【書評】回想のライブラリーを読んでー書評・感想・想い出
『回想のライブラリー』出版を祝う-国際人の半生記-
卒寿の年齢ともなると、人間は自分の歩んできた半生を振り返ることが多くなる。また、これまでの想い出や経験、楽しかったこと、辛かったこと、苦労したことなどを子や孫や、関係のあった人びとにそれとなく伝えたい、または書き残しておきたい気持ちも湧いてくる。
けれども、その年齢になってから書き残そうと思っても、大抵は記憶も体力も落ちていて、その思いを実行できないで終わってしまう。
そのことを初岡さんは早くから考えておられたのか、知っておられたのだろう。数年前からあちこちに活動記録や報告、評論などの形で書き残して来られた。今回、幼少期の事などを新たな章として書き加え、一冊の本『回想のライブラリー』として纏め、出版された。
同年生まれの友人の一人として羨ましく思うと同時に、心からお祝いしたい。
実は私達は同じ昭和10年(1935年)生まれで、同年の仲間達には、政・労・使の諸団体・諸機関の国際関係部署で活躍してきた人が多い。その仲間が、「いのしし年」生まれに因んで「いのしし会」と名付けた懇親会を今から30年以上も前に設けて、長く交流してきた。メンバーの幾人かは残念ながらこの間に亡くなられ、または病気で欠けたが、この会は細々ながらも今も続いている。

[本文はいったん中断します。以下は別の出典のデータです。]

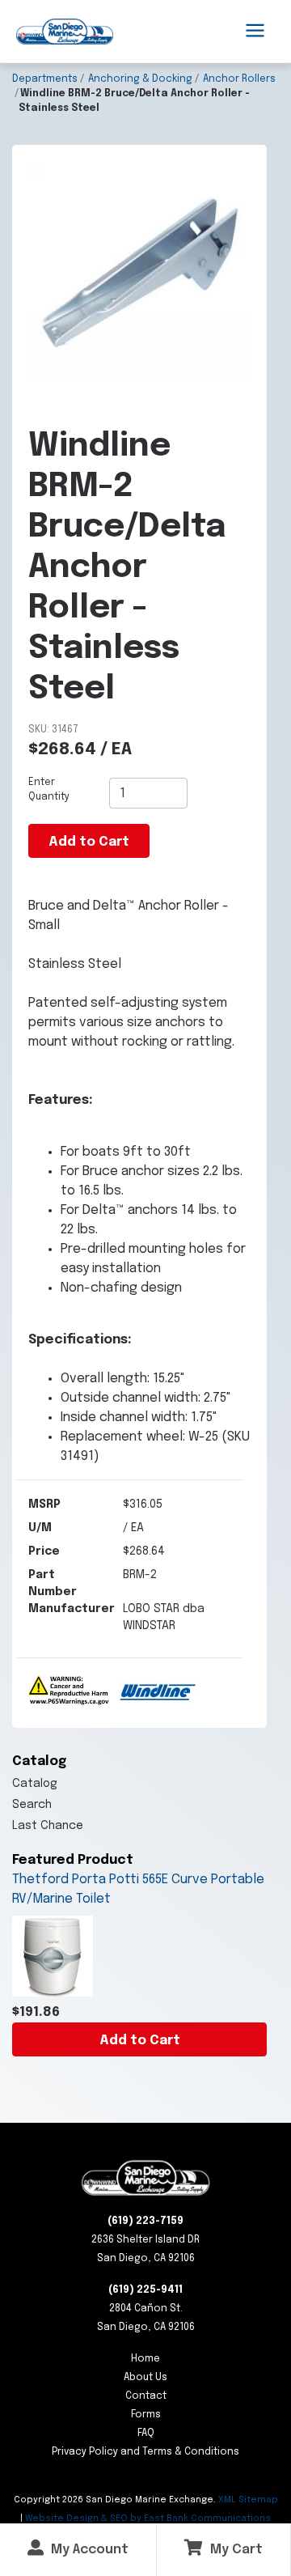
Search (32, 1804)
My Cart (235, 2550)
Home (145, 2359)
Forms (146, 2415)
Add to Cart (139, 2041)
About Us (145, 2378)
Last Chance (47, 1825)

「いのしし会」の仲間に国際関係を担当してきた人が多いのは、恐らく戦後の教育制度や、当時の時代状況と関係があるのではないかと思う。
私達の小学生時代の大部分は戦争中で、国粋・愛国教育の時代であり、私達もいわゆる「軍国少年」の教育を受けた。
戦後、新制中学校が発足して全生徒が義務教育として3年間通うことになり、それまでは、いわゆる「敵性外国語」などと言われた英語が必修となった。私達はこの新制中学の第2期生で、今度は懸命に英語を学ぶために、戦後大勢来日したキリスト教の牧師さんなどの元へ英語勉強に通ったりするようになった。そこでは英語だけではなく、キリスト教とも出会うことになった。今振り返って思うと、こうした事情が後の私達の人生に少なからず影響したように思う。
『回想のライブラリー』が出版された事情は、同書の「あとがき」で初岡さんが詳しく述べているが、この本は決して単なる通り一遍の「自分史」ではない。この本は、私達が生きてきた約一世紀の政治・経済・社会の縦断面の記録であり、そこで生き、活動した人々の人物記録でもある。
初岡さん自身の学生運動の時代に始まり、労働運動の世界、PTTI(国際郵便電信電話労連)やILOなど国際組織での経験、資本主義や社会主義、共産主義など異なった社会体制下での生活体験、またキリスト教やイスラム、儒教など様々な宗教の人々との交流経験など、思想・行動・生き方の面でも非常に幅広く、また深い人生の記録である。初岡さんと交流のあった登場人物たちも、世界的に著名な政治家や学者、ジャーナリスト、社会運動家、外交官など、驚く程多彩で幅広い人びとである。
私はこの本を、今年大学を卒業して国際関係の仕事に就く孫娘の一人にぜひとも読ませたいと思っている。きっと彼女にとって良い教科書になると思う。